The underlying causes of type 2 diabetes (T2DM) remain poorly understood. Adipose tissue dysfunction with high leptin, inflammation, and increased oxidative stress may play a pivotal role in T2DM development in obese patients. Little is known about the changes in the adipose tissue after Roux-Y gastric bypass (RYGB) in non-severely obese patients (BMI < 35 kg/m(2)) and since these patients have more T2DM-associated complications than obese patients ("obesity paradox"), we investigated changes in adipose tissue function in a cohort of BMI <35 kg/m(2) with insulin-dependent T2DM after RYGB surgery which resolves T2DM.

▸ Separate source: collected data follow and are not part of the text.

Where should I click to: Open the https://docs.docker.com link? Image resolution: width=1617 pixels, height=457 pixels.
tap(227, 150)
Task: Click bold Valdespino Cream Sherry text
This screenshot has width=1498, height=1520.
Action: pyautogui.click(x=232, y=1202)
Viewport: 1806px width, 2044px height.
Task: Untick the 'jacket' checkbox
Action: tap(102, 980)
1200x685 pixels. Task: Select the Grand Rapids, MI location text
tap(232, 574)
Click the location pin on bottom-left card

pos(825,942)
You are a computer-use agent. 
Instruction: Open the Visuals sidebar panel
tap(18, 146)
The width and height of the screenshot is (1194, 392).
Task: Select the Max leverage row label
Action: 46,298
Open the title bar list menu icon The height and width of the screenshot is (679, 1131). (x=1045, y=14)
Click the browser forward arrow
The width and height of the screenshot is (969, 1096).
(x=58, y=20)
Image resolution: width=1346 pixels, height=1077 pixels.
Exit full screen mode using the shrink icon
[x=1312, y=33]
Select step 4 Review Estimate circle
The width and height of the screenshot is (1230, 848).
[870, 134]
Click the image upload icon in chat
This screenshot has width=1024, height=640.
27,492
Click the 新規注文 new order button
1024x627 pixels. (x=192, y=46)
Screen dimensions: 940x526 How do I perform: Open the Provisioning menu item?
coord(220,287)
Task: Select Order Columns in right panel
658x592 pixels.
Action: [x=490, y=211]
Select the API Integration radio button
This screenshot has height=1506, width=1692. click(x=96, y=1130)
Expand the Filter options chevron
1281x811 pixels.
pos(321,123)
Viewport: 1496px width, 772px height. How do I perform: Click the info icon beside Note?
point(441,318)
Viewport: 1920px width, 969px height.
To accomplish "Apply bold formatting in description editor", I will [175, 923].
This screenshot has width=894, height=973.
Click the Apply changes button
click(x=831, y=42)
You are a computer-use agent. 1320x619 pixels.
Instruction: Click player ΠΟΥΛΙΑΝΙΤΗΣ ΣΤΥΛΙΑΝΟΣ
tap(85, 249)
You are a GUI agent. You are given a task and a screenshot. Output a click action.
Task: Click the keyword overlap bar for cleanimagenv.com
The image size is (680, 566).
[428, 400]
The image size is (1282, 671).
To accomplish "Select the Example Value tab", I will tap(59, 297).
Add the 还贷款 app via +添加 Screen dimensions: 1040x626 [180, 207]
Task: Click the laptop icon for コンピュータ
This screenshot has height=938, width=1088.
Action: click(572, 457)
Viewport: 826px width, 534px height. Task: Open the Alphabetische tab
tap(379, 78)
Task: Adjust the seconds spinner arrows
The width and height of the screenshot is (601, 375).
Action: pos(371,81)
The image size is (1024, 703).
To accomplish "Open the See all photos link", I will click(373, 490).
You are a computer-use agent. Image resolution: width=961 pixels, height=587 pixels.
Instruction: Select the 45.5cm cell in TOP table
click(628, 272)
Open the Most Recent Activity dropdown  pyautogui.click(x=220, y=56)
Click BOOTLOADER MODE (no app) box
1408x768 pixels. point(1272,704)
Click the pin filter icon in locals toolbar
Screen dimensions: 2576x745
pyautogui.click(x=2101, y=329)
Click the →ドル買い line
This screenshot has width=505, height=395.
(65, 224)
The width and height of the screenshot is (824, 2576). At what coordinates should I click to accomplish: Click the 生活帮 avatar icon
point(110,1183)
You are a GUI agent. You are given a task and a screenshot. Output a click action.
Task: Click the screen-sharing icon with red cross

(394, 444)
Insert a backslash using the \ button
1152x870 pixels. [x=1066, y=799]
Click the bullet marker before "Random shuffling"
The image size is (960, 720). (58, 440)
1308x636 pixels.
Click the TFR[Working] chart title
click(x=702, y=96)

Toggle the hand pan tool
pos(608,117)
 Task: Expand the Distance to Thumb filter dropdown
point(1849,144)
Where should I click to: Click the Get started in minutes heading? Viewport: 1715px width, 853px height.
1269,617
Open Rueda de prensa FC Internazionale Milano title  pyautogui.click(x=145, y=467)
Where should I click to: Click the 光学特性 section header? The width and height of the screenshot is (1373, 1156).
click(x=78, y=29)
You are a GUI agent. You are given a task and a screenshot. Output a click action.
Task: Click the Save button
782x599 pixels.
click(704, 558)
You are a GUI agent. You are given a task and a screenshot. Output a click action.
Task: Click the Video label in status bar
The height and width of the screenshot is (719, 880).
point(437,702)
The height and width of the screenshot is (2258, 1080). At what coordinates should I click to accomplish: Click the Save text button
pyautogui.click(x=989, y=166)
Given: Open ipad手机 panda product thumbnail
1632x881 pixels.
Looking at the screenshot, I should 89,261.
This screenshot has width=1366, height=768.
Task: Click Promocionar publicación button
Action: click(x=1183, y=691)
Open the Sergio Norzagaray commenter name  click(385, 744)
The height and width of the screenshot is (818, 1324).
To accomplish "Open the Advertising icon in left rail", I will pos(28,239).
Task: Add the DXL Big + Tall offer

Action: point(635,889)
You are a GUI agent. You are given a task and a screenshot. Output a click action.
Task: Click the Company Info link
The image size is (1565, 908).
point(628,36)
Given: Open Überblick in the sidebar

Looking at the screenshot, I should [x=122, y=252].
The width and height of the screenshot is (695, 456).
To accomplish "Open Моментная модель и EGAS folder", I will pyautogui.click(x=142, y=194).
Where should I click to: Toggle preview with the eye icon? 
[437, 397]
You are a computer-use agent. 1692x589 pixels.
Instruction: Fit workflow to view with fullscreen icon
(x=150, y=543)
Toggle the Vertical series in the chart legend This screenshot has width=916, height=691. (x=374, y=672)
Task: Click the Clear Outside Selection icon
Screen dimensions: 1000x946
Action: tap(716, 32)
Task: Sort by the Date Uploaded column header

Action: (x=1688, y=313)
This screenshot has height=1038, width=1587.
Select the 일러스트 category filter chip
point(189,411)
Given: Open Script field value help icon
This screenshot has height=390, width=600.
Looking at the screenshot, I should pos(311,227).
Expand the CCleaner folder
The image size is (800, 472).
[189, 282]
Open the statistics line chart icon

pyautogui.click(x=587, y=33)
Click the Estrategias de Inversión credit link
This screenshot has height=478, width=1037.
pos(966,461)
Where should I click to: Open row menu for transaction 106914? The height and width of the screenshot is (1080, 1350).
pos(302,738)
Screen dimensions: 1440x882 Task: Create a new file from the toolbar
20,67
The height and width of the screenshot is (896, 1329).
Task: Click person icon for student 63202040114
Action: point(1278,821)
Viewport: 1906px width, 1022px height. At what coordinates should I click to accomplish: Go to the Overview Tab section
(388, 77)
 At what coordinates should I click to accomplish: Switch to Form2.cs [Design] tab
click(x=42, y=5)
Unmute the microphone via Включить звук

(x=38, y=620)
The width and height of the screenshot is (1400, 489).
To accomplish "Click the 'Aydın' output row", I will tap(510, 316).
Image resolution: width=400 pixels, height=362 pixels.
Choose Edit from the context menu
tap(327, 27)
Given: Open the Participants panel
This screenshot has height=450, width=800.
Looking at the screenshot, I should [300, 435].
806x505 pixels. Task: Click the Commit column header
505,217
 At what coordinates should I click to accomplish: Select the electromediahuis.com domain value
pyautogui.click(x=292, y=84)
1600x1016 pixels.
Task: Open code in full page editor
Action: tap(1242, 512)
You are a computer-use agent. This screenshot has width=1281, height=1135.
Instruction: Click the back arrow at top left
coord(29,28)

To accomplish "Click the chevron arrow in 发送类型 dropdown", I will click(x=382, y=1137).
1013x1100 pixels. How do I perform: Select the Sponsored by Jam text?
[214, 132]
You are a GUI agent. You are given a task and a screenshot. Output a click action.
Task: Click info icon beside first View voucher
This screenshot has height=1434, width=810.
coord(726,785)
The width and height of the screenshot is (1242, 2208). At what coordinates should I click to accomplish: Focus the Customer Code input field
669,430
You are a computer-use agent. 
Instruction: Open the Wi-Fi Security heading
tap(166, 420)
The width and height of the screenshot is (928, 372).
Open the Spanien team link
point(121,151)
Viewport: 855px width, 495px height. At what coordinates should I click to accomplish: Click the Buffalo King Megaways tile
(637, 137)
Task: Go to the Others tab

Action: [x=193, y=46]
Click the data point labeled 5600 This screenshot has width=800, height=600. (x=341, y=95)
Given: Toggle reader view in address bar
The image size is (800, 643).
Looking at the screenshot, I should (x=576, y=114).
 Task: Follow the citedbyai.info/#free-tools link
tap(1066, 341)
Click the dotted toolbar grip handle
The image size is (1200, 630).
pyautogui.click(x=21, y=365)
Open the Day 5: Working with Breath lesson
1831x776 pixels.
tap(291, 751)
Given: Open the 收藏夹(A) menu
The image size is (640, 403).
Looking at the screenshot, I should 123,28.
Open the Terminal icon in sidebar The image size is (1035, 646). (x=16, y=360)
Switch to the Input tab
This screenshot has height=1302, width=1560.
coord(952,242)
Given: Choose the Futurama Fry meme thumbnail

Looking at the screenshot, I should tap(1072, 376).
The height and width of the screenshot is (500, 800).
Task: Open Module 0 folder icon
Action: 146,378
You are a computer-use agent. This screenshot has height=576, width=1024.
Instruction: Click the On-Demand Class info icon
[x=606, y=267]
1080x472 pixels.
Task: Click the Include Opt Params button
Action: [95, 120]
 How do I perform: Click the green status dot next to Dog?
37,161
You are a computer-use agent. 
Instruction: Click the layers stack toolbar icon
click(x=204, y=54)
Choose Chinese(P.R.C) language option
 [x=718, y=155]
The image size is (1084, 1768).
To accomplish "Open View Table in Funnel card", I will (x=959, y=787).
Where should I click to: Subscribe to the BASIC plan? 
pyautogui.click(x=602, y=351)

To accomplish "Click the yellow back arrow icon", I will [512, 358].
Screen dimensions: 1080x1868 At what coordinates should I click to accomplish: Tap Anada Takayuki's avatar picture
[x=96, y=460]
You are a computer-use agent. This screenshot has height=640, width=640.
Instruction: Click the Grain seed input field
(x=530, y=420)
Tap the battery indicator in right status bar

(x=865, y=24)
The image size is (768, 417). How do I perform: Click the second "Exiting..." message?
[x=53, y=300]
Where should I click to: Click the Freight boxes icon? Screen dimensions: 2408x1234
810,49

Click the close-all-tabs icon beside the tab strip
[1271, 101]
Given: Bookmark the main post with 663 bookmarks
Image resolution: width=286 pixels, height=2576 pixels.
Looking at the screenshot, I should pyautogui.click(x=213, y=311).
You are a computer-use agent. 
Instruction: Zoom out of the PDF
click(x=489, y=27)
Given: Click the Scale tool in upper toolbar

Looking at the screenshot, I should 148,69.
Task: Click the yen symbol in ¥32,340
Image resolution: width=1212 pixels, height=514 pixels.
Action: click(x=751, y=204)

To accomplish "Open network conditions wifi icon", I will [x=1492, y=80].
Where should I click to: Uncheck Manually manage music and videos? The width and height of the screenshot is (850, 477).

Twenty patients with insulin-dependent T2DM and BMI <35 kg/m(2) underwent RYGB. Insulin-resistance, leptin, oxidative stress, and cytokines were determined over 24 months. Expression of cytokines and NF-kappaB pathway genes were measured in leukocytes (PBMC). Adipose tissue inflammation was examined histologically preoperatively and 24 months after RGYB in subcutaneous adipose tissue.
Insulin-resistance, leptin, oxidative stress as well as adipose tissue inflammation decreased significantly after RYGB. Similarly, systemic inflammation was reduced and peripheral blood mononuclear cells (PBMCs) were reprogrammed towards an M2-type inflammation. Loss of BMI correlated with leptin levels (r = 0.891, p < 0.0001), insulin resistance (r = 0.527, p = 0.003), and oxidative stress (r = 0.592, p = 0.016). Leptin correlated with improved insulin resistance (r = 0.449, p = 0.032) while reduced leptin showed a strong association with improved oxidative stress (r = 0.809, p = 0.001). Lastly, reduced oxidative stress correlated strongly with improved insulin-resistance (r = 0.776, p = 0.001).
RYGB improves adipose tissue function and inflammation. Leptin as marker for adipose tissue dysfunction may be the mediating factor between insulin resistance and oxidative stress and thereby likely improving T2DM.